Tuesday, October 7, 2014

The right to marry: denied so many for too long


Few tales thrill me as much as romance between the cognitively impaired.   

Decades before disability rudely invaded my life, I used to volunteer once a week at a New York institution for the blind. In the group of teens to which  I was assigned - they were blind as well as cognitively impaired -  was one very demonstrative couple. This was the 1970's and the teacher was a hippie, so naturally the relationship was nurtured to the hilt. The girl was short, chubby and white; her boyfriend was tall, handsome and black. Unadulterated testimony to love's blindness. I still vividly recall them happily snuggled together on one of the sofas in the "classroom" (it was the 70's!)

Then several years ago I learned about a Downs couple in their thirties engaged to be married in my community. I quickly arranged an interview with them and the groom's mother, was invited to and attended the wedding and passionately wrote a piece about the  experience for a local paper. Two years later I visited them in their apartment and wrote a sequel. 

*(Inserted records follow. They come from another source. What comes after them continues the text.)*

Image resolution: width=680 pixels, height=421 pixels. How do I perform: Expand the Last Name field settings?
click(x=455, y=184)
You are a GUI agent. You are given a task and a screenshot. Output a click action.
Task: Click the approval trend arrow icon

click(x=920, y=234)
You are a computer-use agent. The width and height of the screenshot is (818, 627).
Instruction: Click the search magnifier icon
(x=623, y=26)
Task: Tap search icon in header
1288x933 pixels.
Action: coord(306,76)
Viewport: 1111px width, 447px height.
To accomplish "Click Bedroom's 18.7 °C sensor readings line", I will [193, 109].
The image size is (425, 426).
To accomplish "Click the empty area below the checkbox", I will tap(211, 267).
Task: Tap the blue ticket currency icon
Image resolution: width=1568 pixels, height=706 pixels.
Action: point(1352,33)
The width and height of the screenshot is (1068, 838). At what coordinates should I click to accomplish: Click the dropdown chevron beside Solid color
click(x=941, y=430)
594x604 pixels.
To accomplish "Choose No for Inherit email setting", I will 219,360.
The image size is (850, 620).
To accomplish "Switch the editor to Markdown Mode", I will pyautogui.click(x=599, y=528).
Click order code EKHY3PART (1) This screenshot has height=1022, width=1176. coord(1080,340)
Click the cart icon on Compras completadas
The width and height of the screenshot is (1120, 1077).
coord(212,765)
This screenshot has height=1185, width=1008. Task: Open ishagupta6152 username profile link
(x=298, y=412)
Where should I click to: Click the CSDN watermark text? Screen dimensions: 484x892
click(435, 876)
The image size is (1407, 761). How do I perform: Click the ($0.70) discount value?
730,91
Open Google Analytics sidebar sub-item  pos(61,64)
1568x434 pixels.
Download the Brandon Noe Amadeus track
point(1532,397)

My son obviously knows me well because he just sent me this link from the New York Times without even a subject line. Both the story and writing are gripping.  So enjoy!
 

The readers' comments were also worth reading; this one in particular. I just can't get that Oliver Wendel Homes Jr. quote out of my head. I hope he was the last of our contemptible justices.
But the punch to the gut came at the very end of the article when we learned that the Justice of the Peace got Lori’s name wrong during the vows. To me it seemed symbolic of all the injustices endured by people with intellectual disabilities; from institutions that used to warehouse this population in filth, to laws preventing them from marrying or even having sex, to laws allowing for their forced serialization - which happened to 65,000 people. Virginia’s forced serialization law was upheld by the US Supreme Court in Buck v. Bell and never overturned. Oliver Wendell Holmes, Jr. writing for the 8-1 majority infamously said, "Three generations of imbeciles are enough.”